## SUPPLIED RECORDS
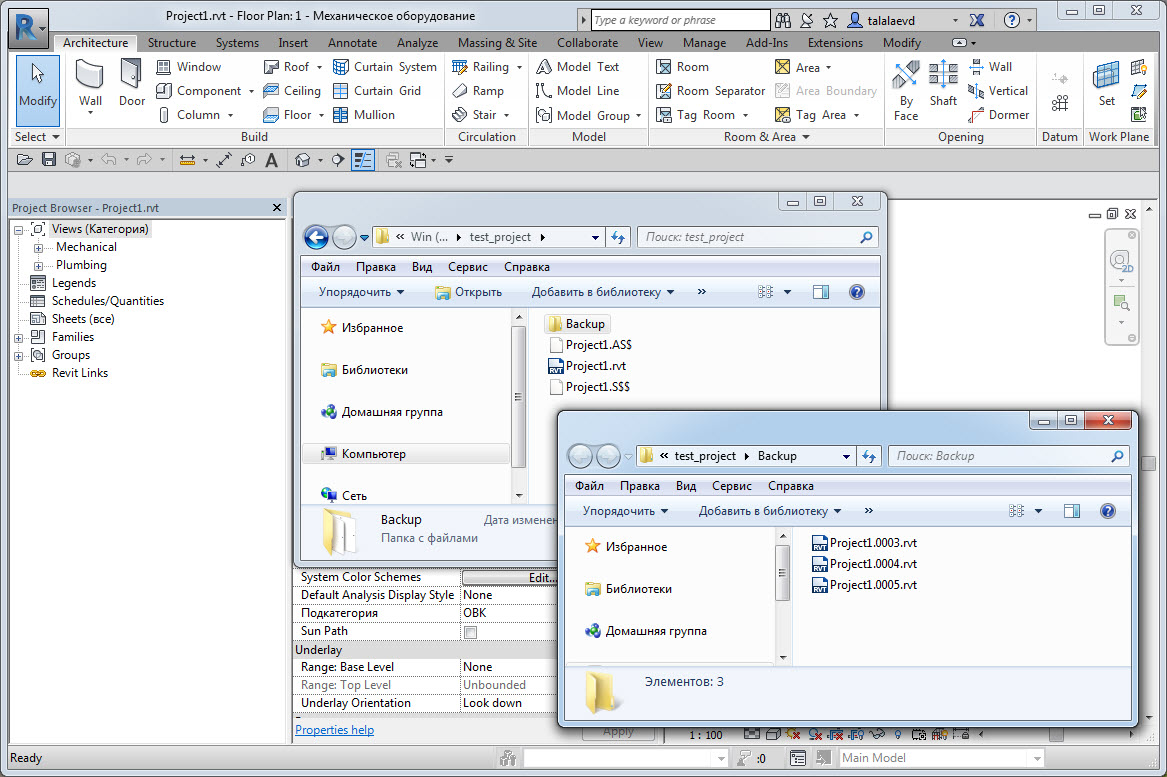Open the Файл menu in Backup window
Viewport: 1167px width, 777px height.
(x=589, y=485)
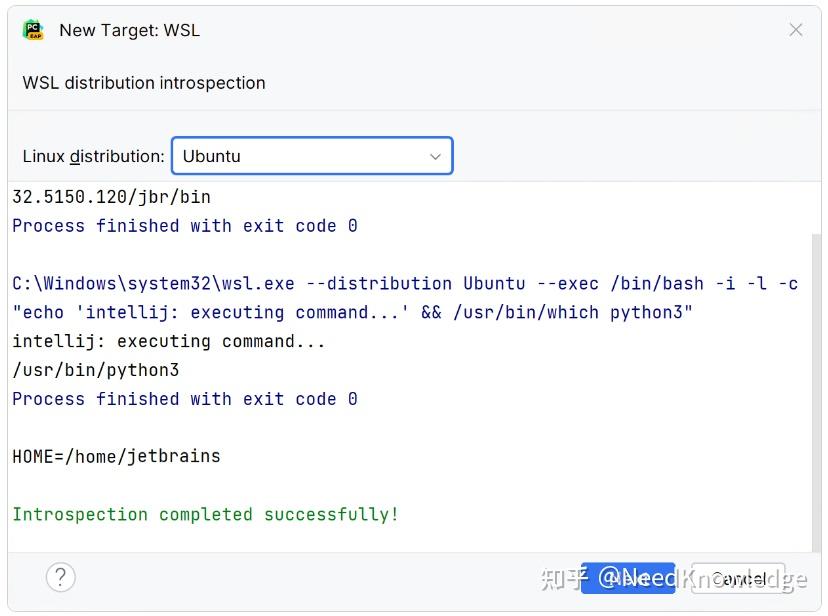Open the Linux distribution combo box

tap(312, 156)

## EXERCISE AIM
Reproduce the entries above verbatim, line for line, omitting the pictures.

## WRITTEN RESPONSE
Open the Файл menu in Backup window
Viewport: 1167px width, 777px height.
(x=589, y=485)
Open the Linux distribution combo box

tap(312, 156)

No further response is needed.